4 Introducing R and the Jupyter notebook

This chapter introduces you to the technology we will use throughout the book. By technology, we mean three things:

The R programming language.
The Jupyter notebook system for running and editing R code in a web interface.
Software that allows you to run R code on your own computer, using RStudio.

Using R on the web and on your computer

In this chapter, we concentrate on the technology we use for the interactive version of the book. The interactive version allows you to run R code as interactive notebooks in your web browser.

Either now, or later, you should also consider running the code on your own computer — see Section 4.9.

The chapter introduces the R language, and then gives an example to introduce R and the RStudio Notebook. If you have not used R before, the example notebook will get you started. The example also shows how we will be using notebooks through the rest of the book.

This version of the book uses the R programming language to implement resampling algorithms.

The current title of the main website for R¹ is “The R Project for Statistical Computing”, and this is a good summary of how R started, and what R is particularly good at. The people who designed R designed it for themselves, and you and I — those of us who are working to find and understand the patterns in data. Over the last 20 years, it has gained wide use for data analysis across many fields, especially in life sciences, data science and statistics.

Although many people use R as a simple way of exploring data and doing standard statistical tests, it is a full-fledged programming language.

It is crucial to our purpose that R is a programming language and not a set of canned routines for “doing statistics”. It means that we can explore the ideas of probability and statistics using the language of R to express those ideas. It also means that you, and we, and anyone else in the world, can write new code to share with others, so they can use our work, understand it, and improve it. This book is one example; we have written the R code in this book as clearly as we can to make it easy to follow, and to explain the underlying ideas. We hope you will help us by testing what we have done and sending us suggestions for ways we could improve. Please see Section 6 for more information about how to do that.

4.1 The environment

Many of the chapters have sections with code for you to run, and experiment with. These sections contain Jupyter notebooks. Jupyter notebooks are interactive web pages that allow you to read, write and run R code. We mark the start of each notebook in the text with a note-and-link heading like the one you see below. In the web edition of this book, you can click on the Download link in this heading to download the section as a notebook. You can also click on the Interact link to open the notebook in your web browser, using a system called JupyterLite. JupyterLite allows you to run the code in your browser, and experiment by making changes.

About JupyterLite

JupyterLite² is a version of the Jupyter notebook and R that will automatically download and run inside your web browser.

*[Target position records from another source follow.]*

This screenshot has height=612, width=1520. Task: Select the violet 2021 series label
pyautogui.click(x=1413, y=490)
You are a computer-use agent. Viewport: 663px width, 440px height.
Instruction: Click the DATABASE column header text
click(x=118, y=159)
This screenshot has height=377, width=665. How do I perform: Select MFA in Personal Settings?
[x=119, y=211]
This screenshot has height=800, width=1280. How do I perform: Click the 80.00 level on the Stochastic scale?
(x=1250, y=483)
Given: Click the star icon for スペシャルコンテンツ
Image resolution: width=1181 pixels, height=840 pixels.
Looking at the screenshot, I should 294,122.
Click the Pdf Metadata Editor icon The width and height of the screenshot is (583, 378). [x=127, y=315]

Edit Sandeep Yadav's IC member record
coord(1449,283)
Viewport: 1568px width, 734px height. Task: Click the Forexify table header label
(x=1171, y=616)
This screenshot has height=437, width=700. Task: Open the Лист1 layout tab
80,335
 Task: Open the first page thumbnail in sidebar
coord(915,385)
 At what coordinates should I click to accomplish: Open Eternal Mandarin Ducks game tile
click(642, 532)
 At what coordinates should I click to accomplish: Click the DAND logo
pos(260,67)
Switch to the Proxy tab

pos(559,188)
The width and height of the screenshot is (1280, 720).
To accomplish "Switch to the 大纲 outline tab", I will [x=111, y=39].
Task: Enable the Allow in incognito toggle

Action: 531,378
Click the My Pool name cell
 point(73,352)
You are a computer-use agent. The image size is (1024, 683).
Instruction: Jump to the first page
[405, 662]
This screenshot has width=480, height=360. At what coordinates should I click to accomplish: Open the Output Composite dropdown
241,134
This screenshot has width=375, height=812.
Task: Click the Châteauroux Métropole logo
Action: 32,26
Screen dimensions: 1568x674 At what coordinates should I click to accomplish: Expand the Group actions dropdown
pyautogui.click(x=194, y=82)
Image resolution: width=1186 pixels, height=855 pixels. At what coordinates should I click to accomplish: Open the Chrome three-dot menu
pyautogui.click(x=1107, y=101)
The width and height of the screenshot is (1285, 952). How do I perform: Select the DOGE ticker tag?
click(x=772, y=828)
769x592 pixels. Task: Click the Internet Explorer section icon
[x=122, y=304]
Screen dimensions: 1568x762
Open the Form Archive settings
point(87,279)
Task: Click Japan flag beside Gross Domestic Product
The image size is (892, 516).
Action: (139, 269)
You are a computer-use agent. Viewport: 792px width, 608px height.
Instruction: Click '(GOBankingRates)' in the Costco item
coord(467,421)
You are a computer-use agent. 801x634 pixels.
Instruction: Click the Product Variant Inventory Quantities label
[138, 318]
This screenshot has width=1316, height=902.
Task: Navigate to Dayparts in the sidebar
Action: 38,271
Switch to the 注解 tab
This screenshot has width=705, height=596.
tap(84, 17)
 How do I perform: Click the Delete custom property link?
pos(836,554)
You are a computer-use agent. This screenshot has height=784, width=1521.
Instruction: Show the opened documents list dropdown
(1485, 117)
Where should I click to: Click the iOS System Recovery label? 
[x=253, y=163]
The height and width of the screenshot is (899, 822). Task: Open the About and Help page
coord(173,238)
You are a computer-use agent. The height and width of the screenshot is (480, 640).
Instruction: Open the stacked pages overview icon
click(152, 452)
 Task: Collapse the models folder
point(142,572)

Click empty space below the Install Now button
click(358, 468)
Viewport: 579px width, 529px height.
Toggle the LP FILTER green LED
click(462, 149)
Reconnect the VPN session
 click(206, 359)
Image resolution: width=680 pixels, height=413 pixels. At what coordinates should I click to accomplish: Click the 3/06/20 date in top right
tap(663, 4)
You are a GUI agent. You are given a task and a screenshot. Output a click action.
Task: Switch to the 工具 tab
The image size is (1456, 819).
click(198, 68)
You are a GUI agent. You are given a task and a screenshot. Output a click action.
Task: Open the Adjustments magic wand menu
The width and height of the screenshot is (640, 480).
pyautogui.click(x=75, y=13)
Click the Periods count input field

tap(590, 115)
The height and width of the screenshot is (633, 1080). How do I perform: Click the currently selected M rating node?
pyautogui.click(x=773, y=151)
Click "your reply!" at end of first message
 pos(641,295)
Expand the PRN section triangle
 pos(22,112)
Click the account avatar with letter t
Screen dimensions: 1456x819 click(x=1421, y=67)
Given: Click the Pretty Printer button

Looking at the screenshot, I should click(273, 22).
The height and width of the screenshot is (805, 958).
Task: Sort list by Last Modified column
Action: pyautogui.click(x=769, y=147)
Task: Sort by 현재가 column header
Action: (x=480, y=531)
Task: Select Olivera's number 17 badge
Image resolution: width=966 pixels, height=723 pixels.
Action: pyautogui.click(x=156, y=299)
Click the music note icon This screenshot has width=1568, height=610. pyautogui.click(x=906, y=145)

When you click on the “Interact” link, it will take you to a web address that has the effect of making your browser download the JupyterLite system, along with a compatible version of the R language. The web page that opens allows you run to the R code in the notebook inside your browser.

In the print version of the book, we point you to the web version to get the “Download” and “Interact” links.

At the end of this chapter, we explain how to run these notebooks on your own computer. In the next section you will see an example notebook; to start with, you might want to run this in your browser using the “Interact” link.

4.2 Getting started with the notebook

The next section contains a notebook called “Billie’s Bill”. If you are looking at the web edition, you will see links to interact with this notebook in your browser, or download it to your computer.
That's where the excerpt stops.